Stanford CME295 Transformers & LLMs | Autumn 2025 | Lecture 6 - LLM Reasoning

Lecture 6 of Stanford’s CME295 course explores enhancing large language models’ reasoning abilities through techniques like chain of thought prompting and reinforcement learning with verifiable rewards, introducing the GRPO algorithm for effective training. It also discusses evaluation benchmarks, practical training considerations, and methods such as distillation to improve and scale reasoning capabilities in LLMs.
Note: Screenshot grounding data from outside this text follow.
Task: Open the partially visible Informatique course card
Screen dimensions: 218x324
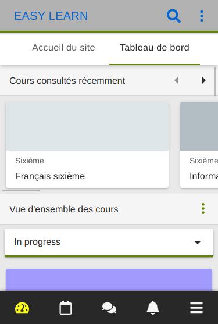Action: tap(199, 145)
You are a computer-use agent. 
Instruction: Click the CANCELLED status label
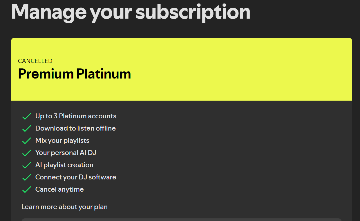click(x=35, y=61)
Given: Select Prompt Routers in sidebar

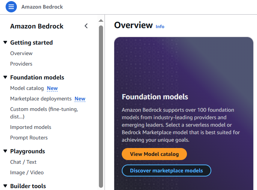Looking at the screenshot, I should click(29, 138).
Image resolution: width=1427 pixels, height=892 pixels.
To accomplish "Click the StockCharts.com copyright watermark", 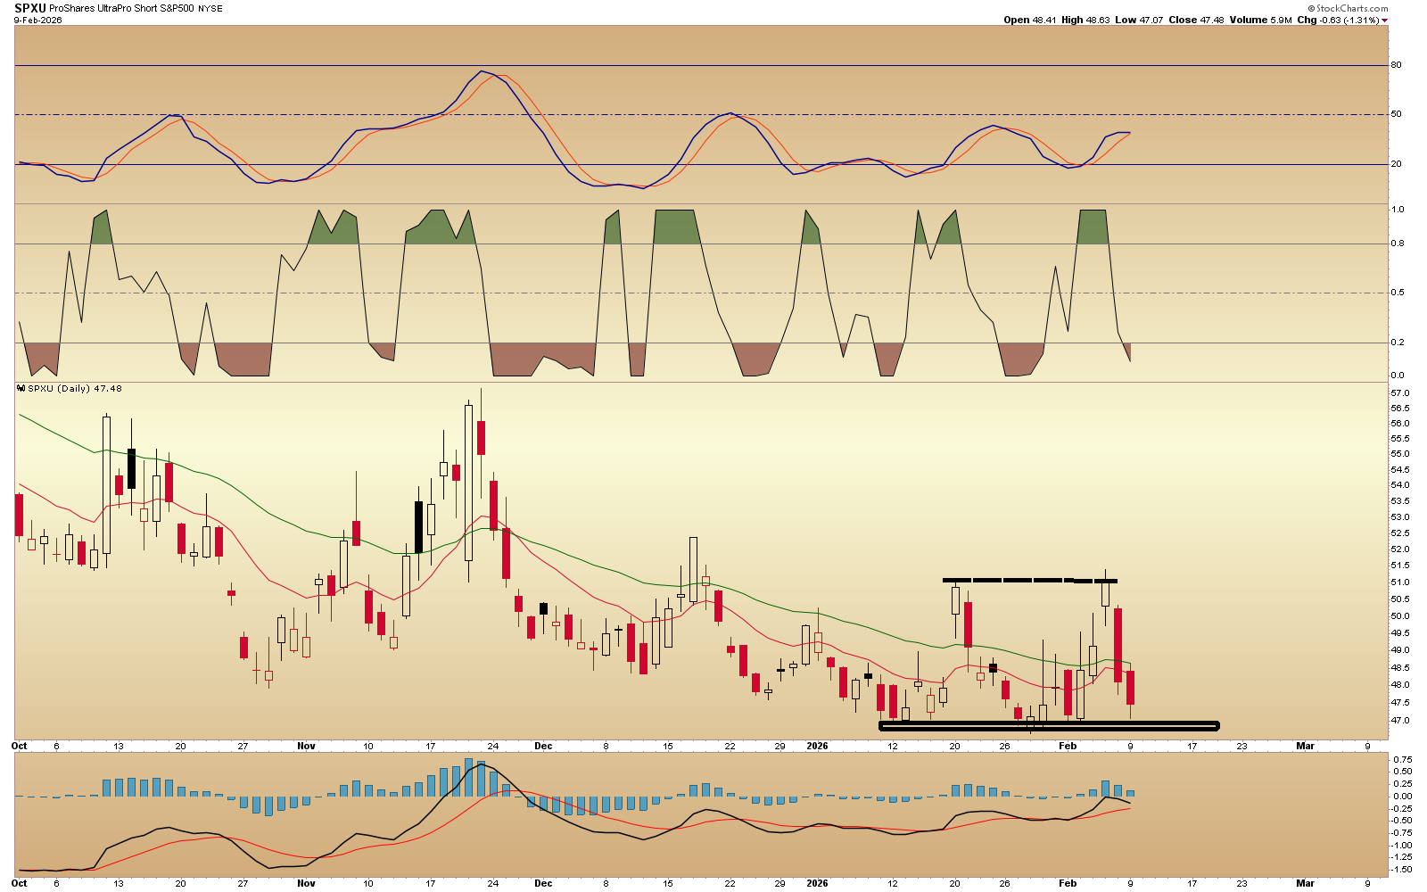I will (1348, 8).
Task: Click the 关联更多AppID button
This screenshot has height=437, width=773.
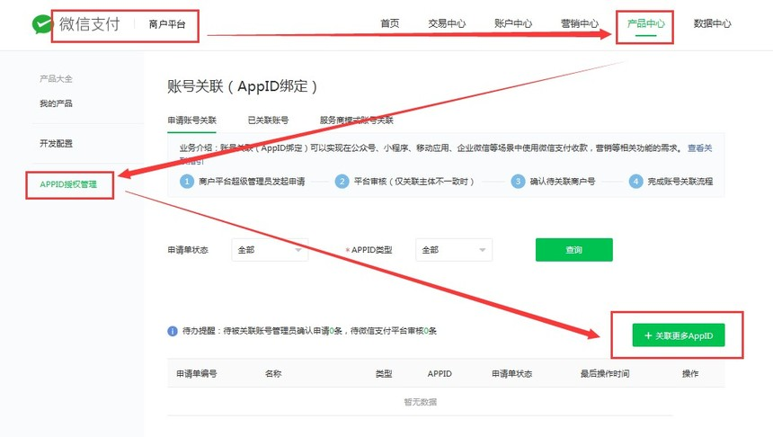Action: (678, 335)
In Lecture 6 of Stanford’s CME295 course on Transformers and Large Language Models (LLMs), the focus is on LLM reasoning, a rapidly evolving topic that builds on previous lectures covering pre-training, fine-tuning, and preference tuning of language models. The lecture begins by revisiting these foundational steps: pre-training teaches the model language and code structure through large-scale next-token prediction; fine-tuning adapts the model for specific tasks like answering questions using high-quality supervised data; and preference tuning aligns the model with human preferences via reinforcement learning (RL), particularly using Proximal Policy Optimization (PPO) variants. This background sets the stage for exploring how reasoning capabilities can be integrated into LLMs.
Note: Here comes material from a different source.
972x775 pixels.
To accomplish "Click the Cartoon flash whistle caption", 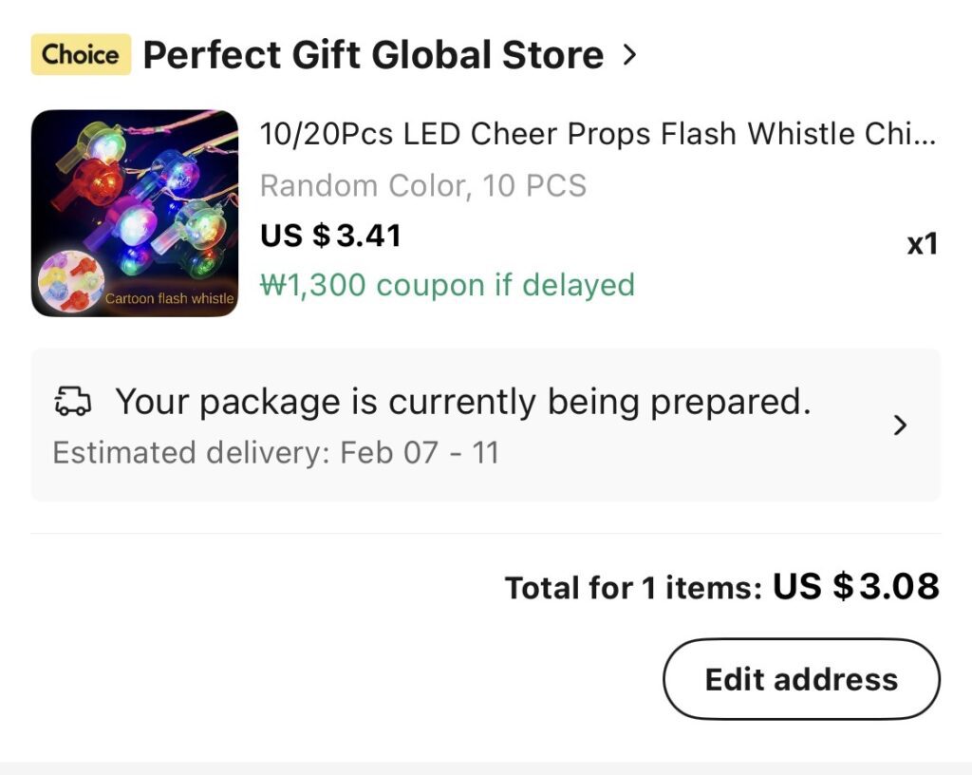I will 169,298.
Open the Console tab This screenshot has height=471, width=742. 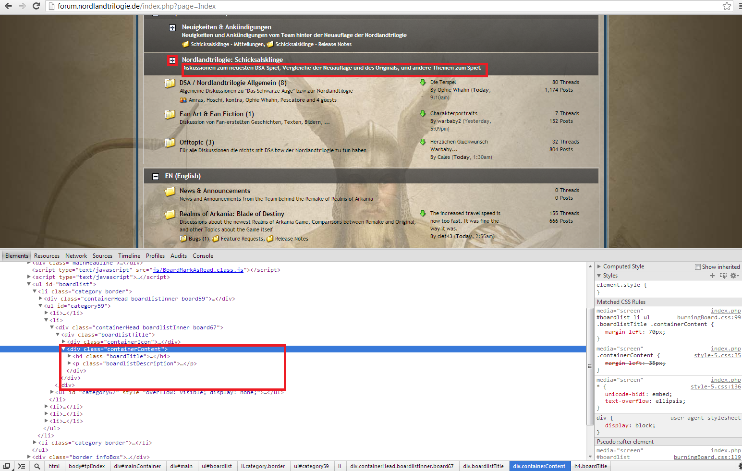point(203,256)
The lecture defines reasoning as the ability to solve problems, especially those requiring multi-step processes such as math or coding problems, contrasting them with straightforward knowledge retrieval questions. To enhance reasoning, the concept of “chain of thought” prompting is introduced, where the model is encouraged to generate intermediate reasoning steps before producing a final answer. This approach leverages the model’s next-token prediction training by decomposing complex problems into simpler subproblems, effectively increasing the model’s computational budget and improving problem-solving accuracy. The recent surge in reasoning models, starting with OpenAI’s 2024 releases and followed by other labs, highlights the novelty and importance of this research area.
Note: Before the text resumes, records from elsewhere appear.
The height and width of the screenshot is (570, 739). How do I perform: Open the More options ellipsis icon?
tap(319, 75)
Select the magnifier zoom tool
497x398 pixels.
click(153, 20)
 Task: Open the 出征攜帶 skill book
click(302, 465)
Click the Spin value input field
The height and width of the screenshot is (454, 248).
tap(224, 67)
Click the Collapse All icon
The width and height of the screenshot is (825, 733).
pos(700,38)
Benchmarks for evaluating reasoning models focus on coding and math problem-solving, using datasets like HumanEval, Codeforces, and AIM (a math Olympiad exam). A key metric discussed is “pass at K,” which estimates the probability that at least one out of K generated attempts solves the problem correctly. This metric accounts for the diversity of generated solutions, influenced by parameters like temperature, balancing between solution quality and variety. The lecture also explains how to statistically estimate pass at K from multiple samples, emphasizing the importance of generating diverse yet accurate responses to maximize success probability.

The core technical challenge addressed is how to train reasoning models effectively at scale. Supervised fine-tuning with human-written reasoning chains is difficult due to data scarcity and potential mismatch between human and model reasoning. Instead, reinforcement learning is proposed, using verifiable rewards based on whether the model produces a reasoning chain and whether the final solution is correct. The GRPO (Group Relative Policy Optimization) algorithm is introduced as a preferred RL method for reasoning tasks, differing from PPO by computing advantages relative to a group of completions rather than relying on a value function. This approach simplifies training and better suits the language modeling context.

Finally, the lecture covers practical considerations and recent advances in reasoning model training, including controlling reasoning length to manage computational cost and user pricing, and addressing issues like language consistency in generated reasoning chains. The DeepSeek R1 model is presented as a case study, illustrating a multi-stage training pipeline combining supervised fine-tuning, RL with verifiable rewards, and data filtering via rejection sampling to produce a high-quality reasoning model. The lecture concludes with a discussion on distillation techniques to transfer reasoning capabilities from large models to smaller ones efficiently, highlighting the ongoing research and engineering efforts to make reasoning LLMs more accessible and effective.